We’d then proceed to stretch out the second sheet of dough over the first, and race to see who could seal around each little mound of filling and finish first. I then cut around each individual ravioli with a serrated pasta wheel, after which Sophie gently spooned groups into boiling water. Combining the cooked gems with the long simmering sauce made for an epicurean dinner. And I always got a small glass of red wine too.
Nowadays, we hear a lot about hundred mile diets and farm-to-table meals, but I had my initial experience with these concepts in Aunt Sophie’s kitchen. And at the tender age of seven, I became interested in cooking with the freshest ingredients, something that later became a passion.
As was our habit in those times, we moved mid-summer to a cheaper apartment some distance away, and my adventures with Sophie and Pete came to an end. That fall, Rosa called to tell us that Sophie had fallen very ill, and was in the hospital. Mom gathered us up and we took the subway out to visit her. As was much more common then prior to the Surgeon General’s devastating indictment of big tobacco and the lives taken by cigarettes every day, Sophie and Pete were both smokers. From a rotund, jovial and kindly woman, Sophie had been reduced to a pale shadow of her former self, with tubes running out of her arm and mouth. She wasn’t able to speak. This was my first experience with cancer, and it took Sophie a couple of weeks later.

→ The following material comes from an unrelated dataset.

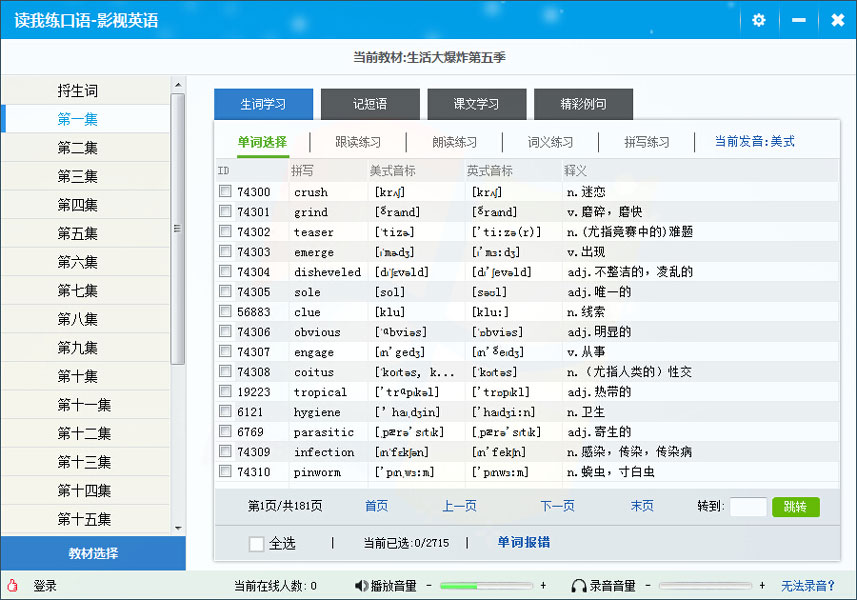The width and height of the screenshot is (857, 600).
Task: Switch current pronunciation 当前发音:美式
Action: click(x=754, y=142)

Pete himself was lost without Sophie, and in just a few more months he left to join her wherever we go after our time in this world ends. We got Christmas cards from Rosa for a couple of years, but then lost touch. I was too young then to think about death and dying, much less leaving a legacy behind. I now undoubtedly meditate too much about these things, and have come to appreciate the lasting effects people and places have had on me. If I were still a drinking man, I’d raise a glass to Sophie and the great inspiration she was to a young child looking for a place to belong, and an outline to a life he would lead. If I close my eyes tight, I can still remember the aromas that seeped from her kitchen stove out into her house, onto her street and up into the stars above.